YOUR ASSIGNMENT: The lines from the top of the material below through the line containing "The image size is (909, 1213)." are to be printed exactly, with pictures omitted.

━━━

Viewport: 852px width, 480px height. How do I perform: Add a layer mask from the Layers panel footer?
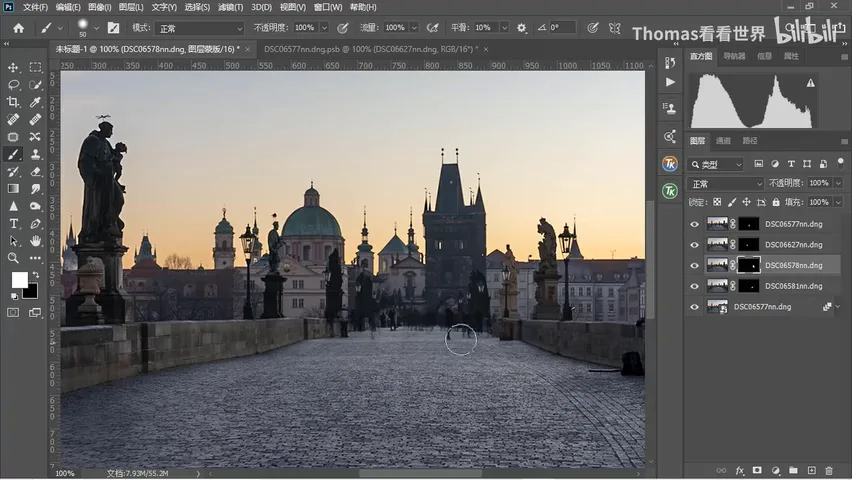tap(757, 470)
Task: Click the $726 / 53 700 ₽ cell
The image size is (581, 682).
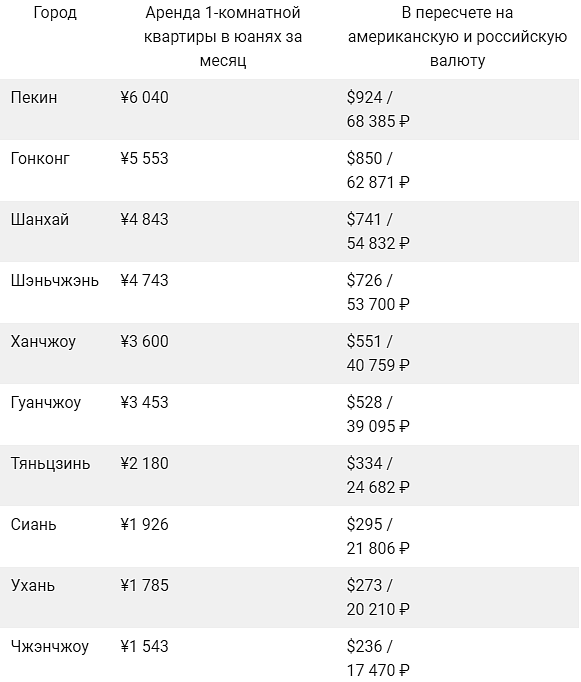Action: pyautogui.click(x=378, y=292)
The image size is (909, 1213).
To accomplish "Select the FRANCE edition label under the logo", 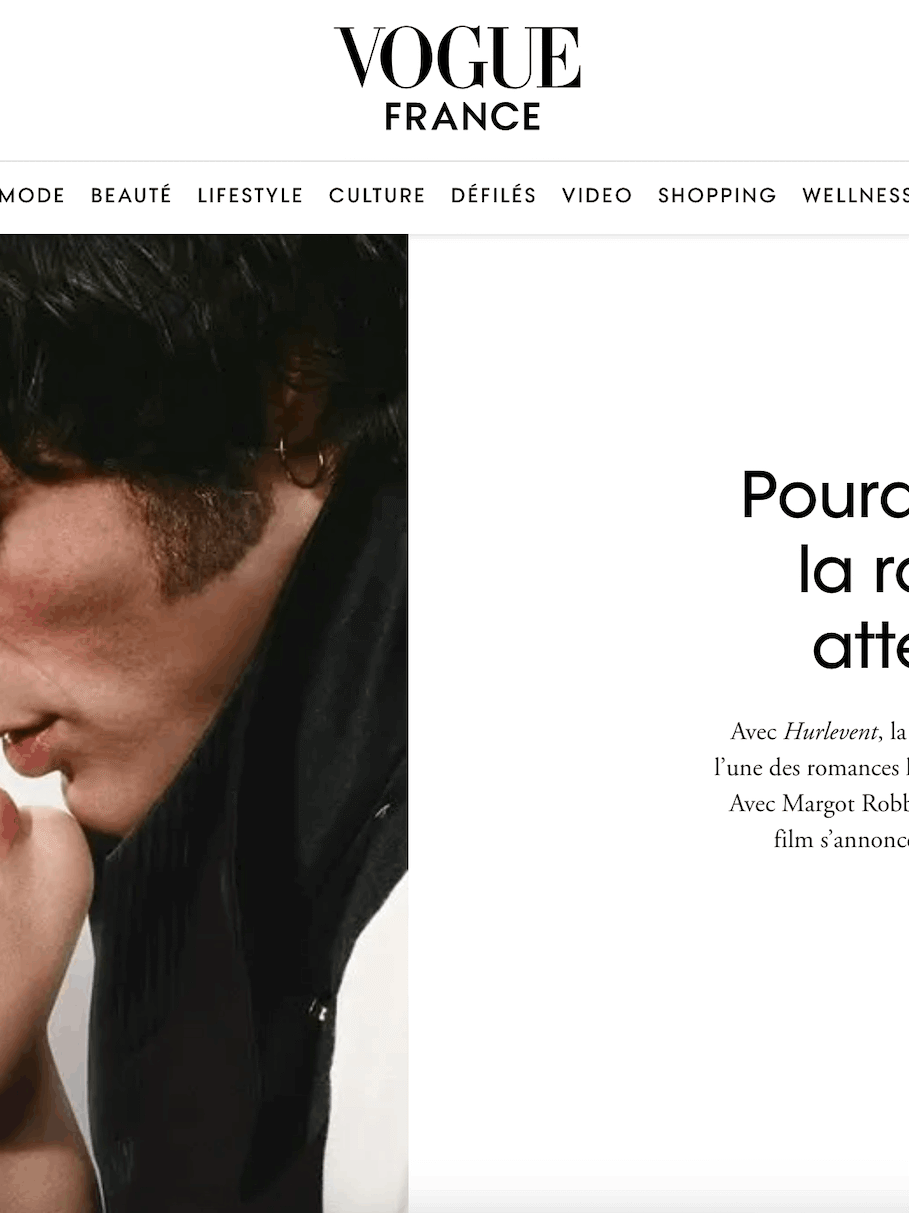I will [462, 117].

━━━

ANSWER TO THIS PROBLEM:
Viewport: 852px width, 480px height. How do I perform: Add a layer mask from the Layers panel footer?
tap(757, 470)
Task: Click the $726 / 53 700 ₽ cell
The image size is (581, 682).
Action: pyautogui.click(x=378, y=292)
The image size is (909, 1213).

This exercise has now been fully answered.